# [Data listing]
◇ ◇ ◇ ◇ ◇ ◇ ◇
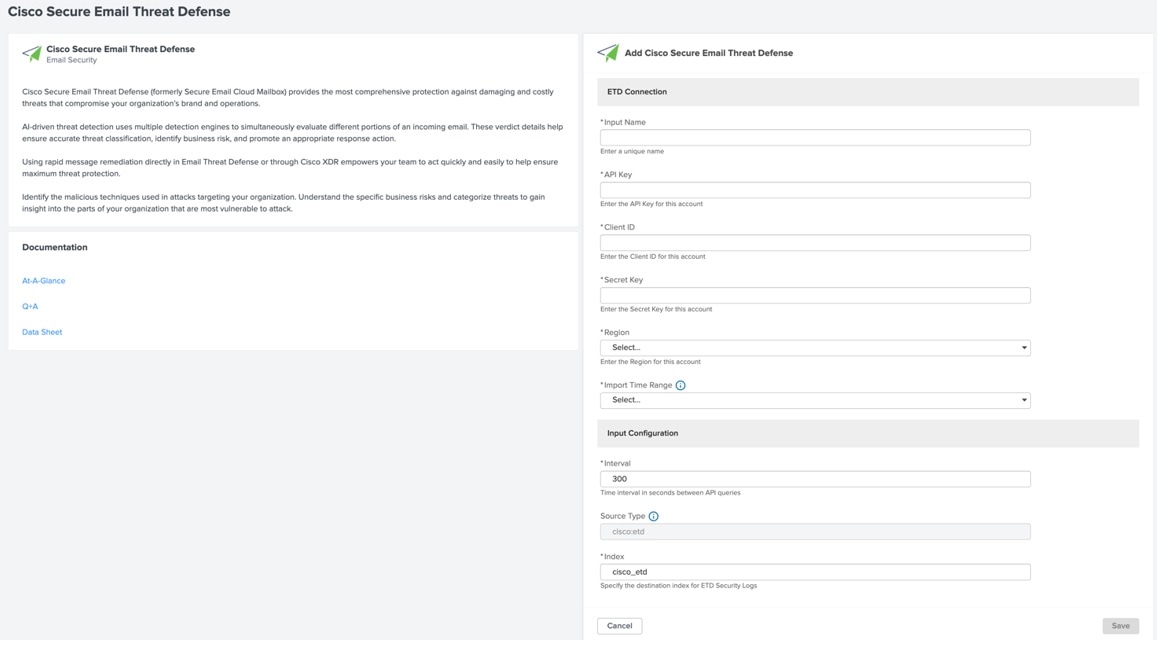Select the Secret Key input box
The height and width of the screenshot is (651, 1157).
[814, 295]
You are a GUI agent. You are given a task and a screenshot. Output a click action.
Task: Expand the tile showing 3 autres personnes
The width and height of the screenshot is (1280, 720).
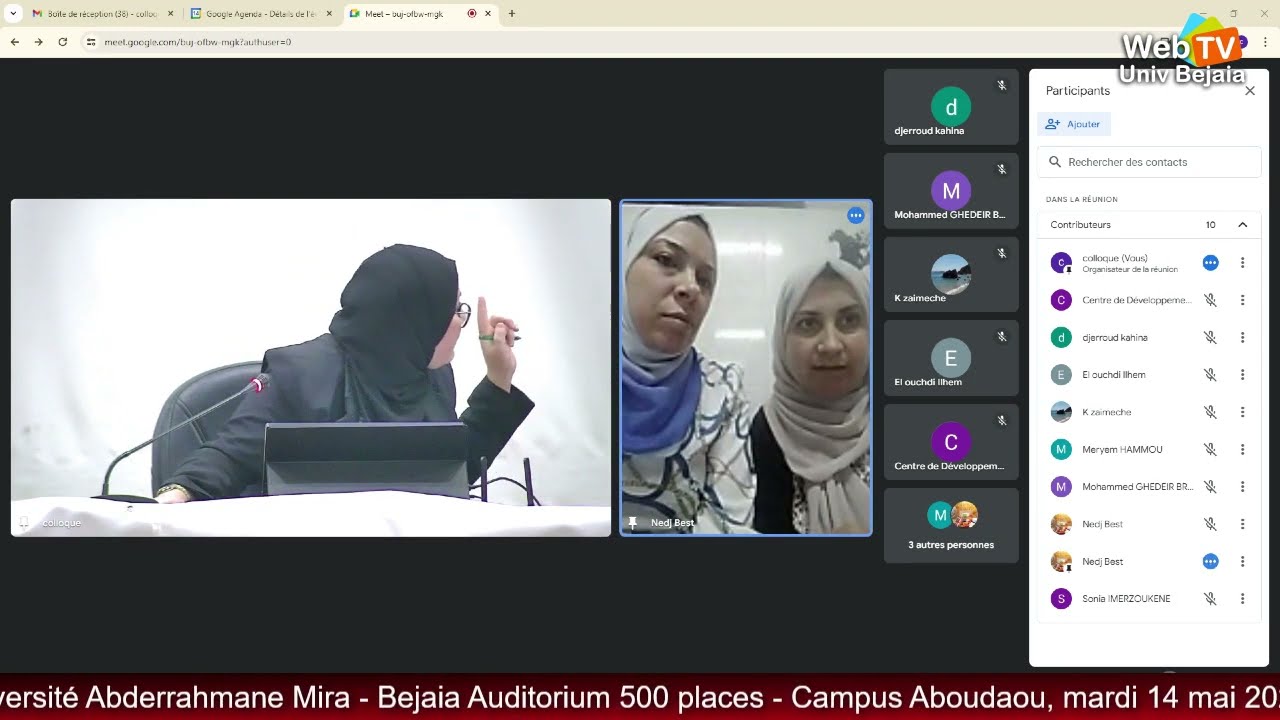(x=950, y=525)
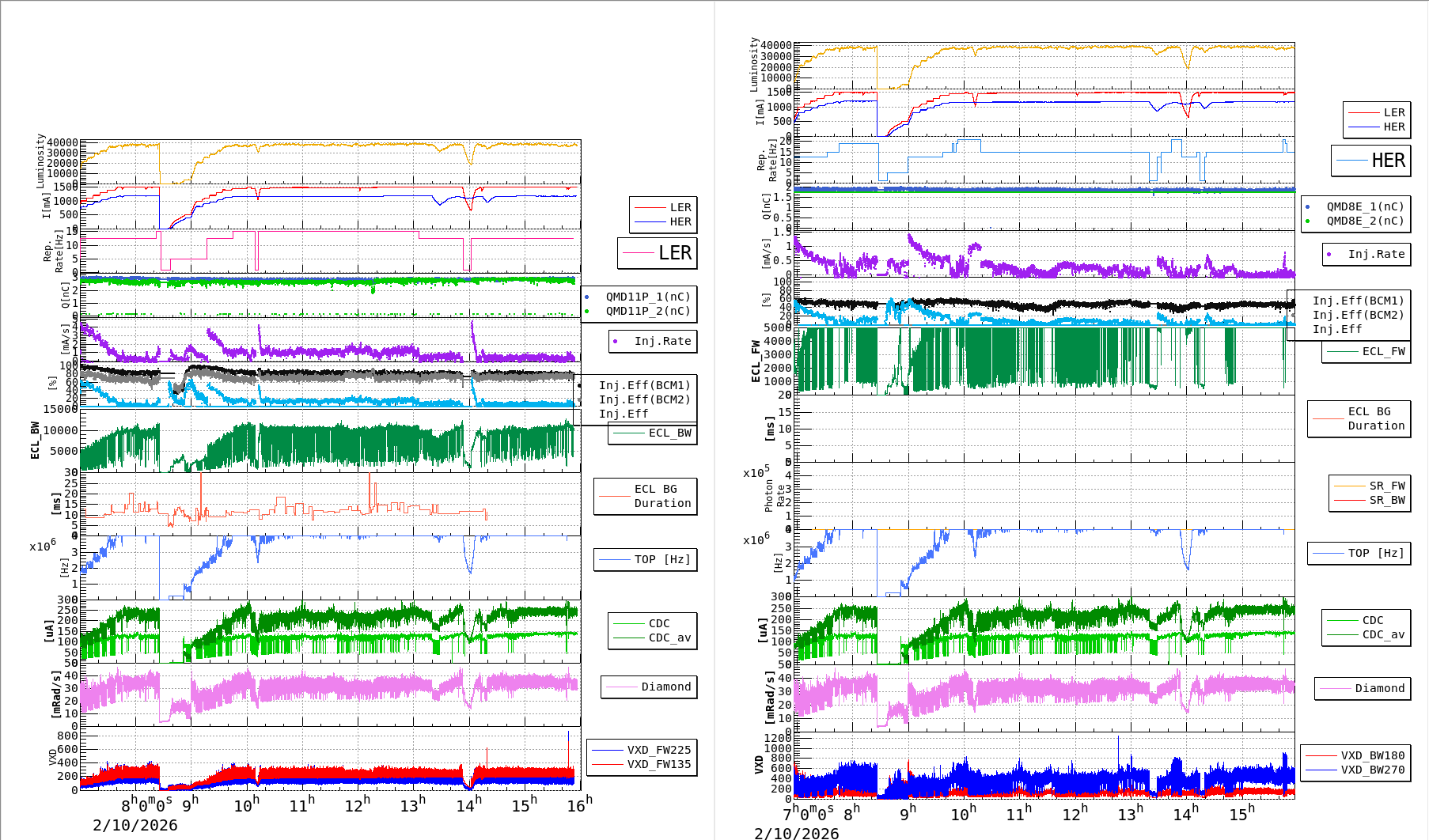Select the ECL_BW y-axis title
The width and height of the screenshot is (1429, 840).
point(35,440)
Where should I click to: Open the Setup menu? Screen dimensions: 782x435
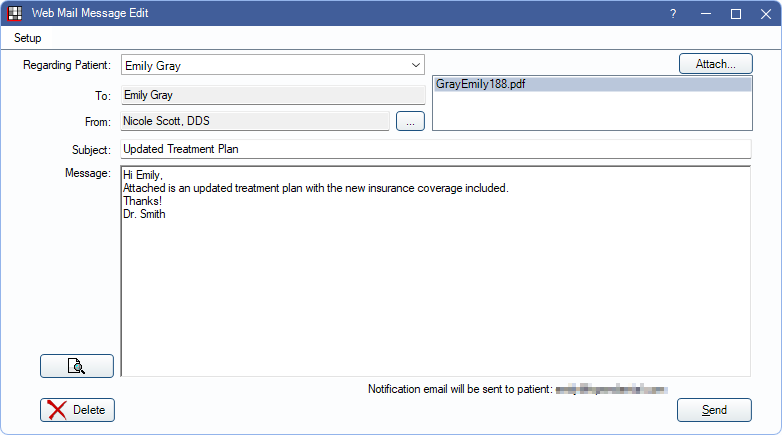click(x=28, y=38)

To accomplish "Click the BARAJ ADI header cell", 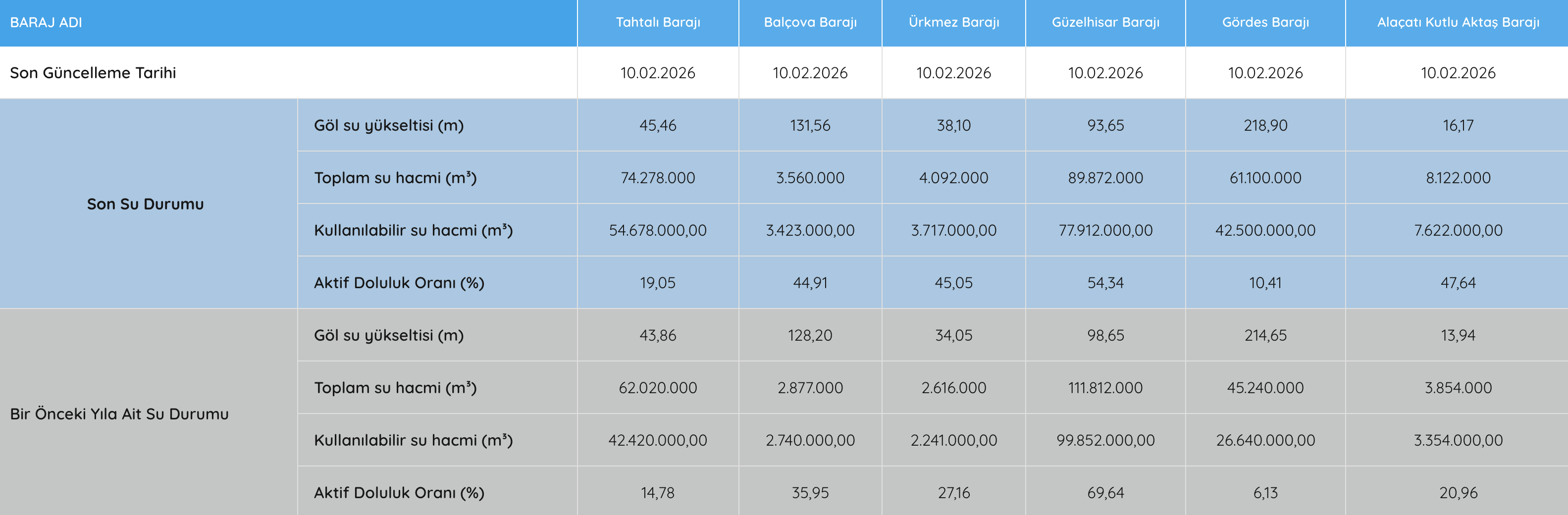I will [46, 22].
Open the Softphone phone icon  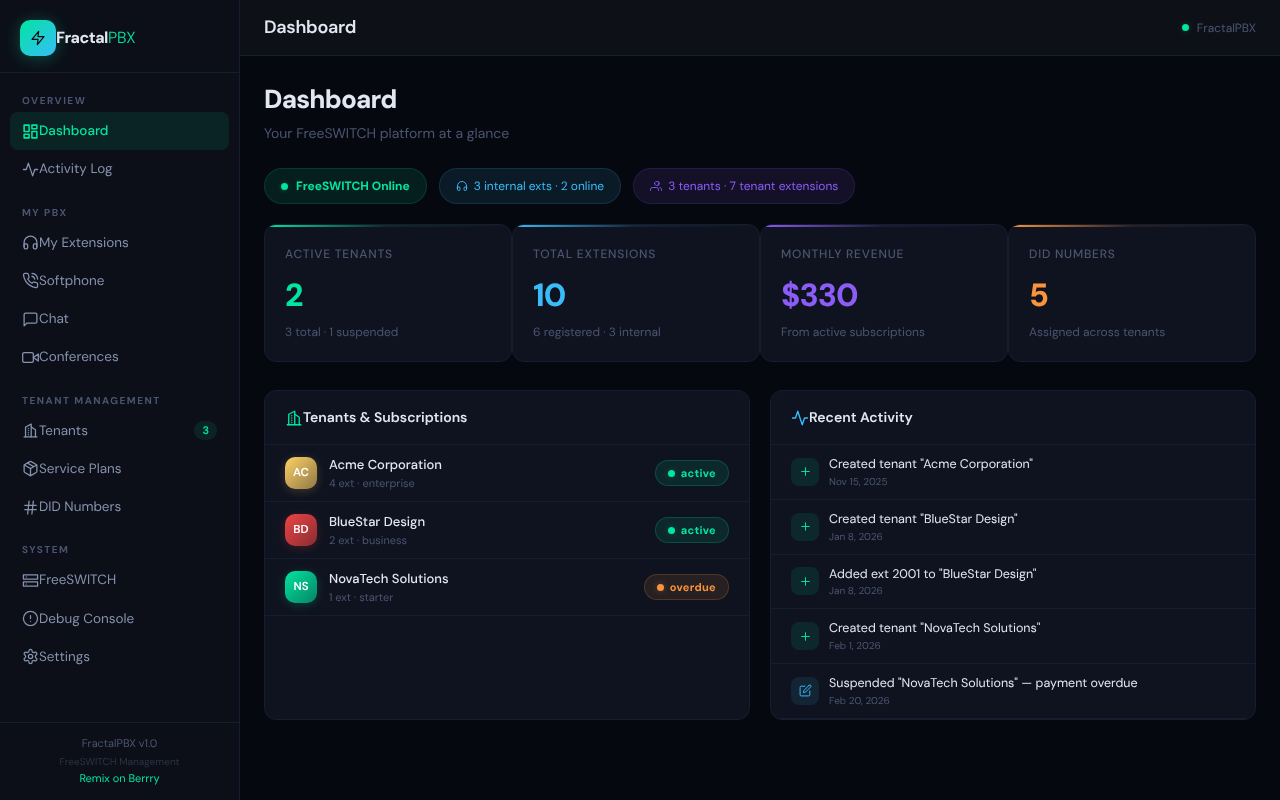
◇ ◇ ◇ ◇ ◇ ◇ ◇
# [Goal of the exercise]
Format the records from the start through the line containing "point(35,440)" as a Markdown table with the columns Row and Line, skipping blank lines and omitting the pictures.

# [Exercise output]
| Row | Line |
|---|---|
| 1 | Select the Secret Key input box |
| 2 | The height and width of the screenshot is (651, 1157). |
| 3 | [814, 295] |
| 4 | You are a GUI agent. You are given a task and a screenshot. Output a click action. |
| 5 | Task: Expand the tile showing 3 autres personnes |
| 6 | The width and height of the screenshot is (1280, 720). |
| 7 | (x=950, y=525) |
| 8 | Select the ECL_BW y-axis title |
| 9 | The width and height of the screenshot is (1429, 840). |
| 10 | point(35,440) |